Por Antonio Rodríguez Furones, catedrático en el Master International Management, el International MBA y el Executive Master en Gestión Pública, del IE Business School.

 

SOBRE EL AUTOR
Antonio Rodríguez Furones. Catedrático de Estrategia en el Master International Management, el International MBA y el Executive Master en Gestión Pública, del IE Business School.
Estudió el MBA en ESADE, en Barcelona y en Fuqua School of Business, Duke University – North Carolina, en Estados Unidos.

“Audentes fortuna iuvat” (“La Fortuna sonríe a los audaces”) escribió Virgilio (70 aC – 19 aC) en la Eneida, uno de los poemas épicos más importantes de la antigüedad. Mucho ha llovido desde entonces, pero la máxima sigue dando juego. No nos engañemos: el hombre es un animal de costumbres, por lo que precisa de audacia (valentía) para poder vencer su natural resistencia al cambio, y así romper con los esquemas mentales preponderantes que auto-limitan nuestras posibilidades en todos los sentidos.
De hecho, la resistencia al cambio es uno de los temas recurrentes en el managament. Y, si bien todas las personas admiten la necesidad de adaptarse en cada momento a una realidad cada vez más dinámica, la mayoría de nosotros presentamos consciente o inconscientemente una oposición a aquellas modificaciones que nos sacan de nuestra área de confort. Es una incertidumbre con la que se debe aprender a convivir. Es más, en el ámbito de la gestión “el cambiar” no es una opción, es un factor necesario para sobrevivir en los tiempos que corren.

------------

**Enunciado 1:** Reescriba el tramo del listado desde la línea que contiene "Collapse chart options with left chevron" hasta el final del listado, con "column header" sustituido por "column title" y todo lo demás sin cambios.
El texto anterior no guarda relación alguna con el listado.

[Datos de elementos y posiciones de texto]
------------

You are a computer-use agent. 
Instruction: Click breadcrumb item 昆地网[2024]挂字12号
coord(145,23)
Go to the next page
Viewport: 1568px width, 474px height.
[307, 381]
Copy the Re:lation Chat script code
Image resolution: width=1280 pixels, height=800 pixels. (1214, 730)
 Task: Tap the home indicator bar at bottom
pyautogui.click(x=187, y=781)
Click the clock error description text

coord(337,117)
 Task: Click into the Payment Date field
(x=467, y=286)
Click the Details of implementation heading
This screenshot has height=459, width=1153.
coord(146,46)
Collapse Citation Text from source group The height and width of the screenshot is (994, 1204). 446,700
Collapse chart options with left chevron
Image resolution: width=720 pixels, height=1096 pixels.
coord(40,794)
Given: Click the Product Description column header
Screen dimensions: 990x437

------------

**Enunciado 2:** Transcriba del texto sobre la resistencia al cambio el tramo desde "Estudió el MBA" hasta "todos los sentidos.", sin alterar nada.

**Solución completa 1:**
Collapse chart options with left chevron
Image resolution: width=720 pixels, height=1096 pixels.
coord(40,794)
Given: Click the Product Description column title
Screen dimensions: 990x437

**Solución completa 2:**
Estudió el MBA en ESADE, en Barcelona y en Fuqua School of Business, Duke University – North Carolina, en Estados Unidos.

“Audentes fortuna iuvat” (“La Fortuna sonríe a los audaces”) escribió Virgilio (70 aC – 19 aC) en la Eneida, uno de los poemas épicos más importantes de la antigüedad. Mucho ha llovido desde entonces, pero la máxima sigue dando juego. No nos engañemos: el hombre es un animal de costumbres, por lo que precisa de audacia (valentía) para poder vencer su natural resistencia al cambio, y así romper con los esquemas mentales preponderantes que auto-limitan nuestras posibilidades en todos los sentidos.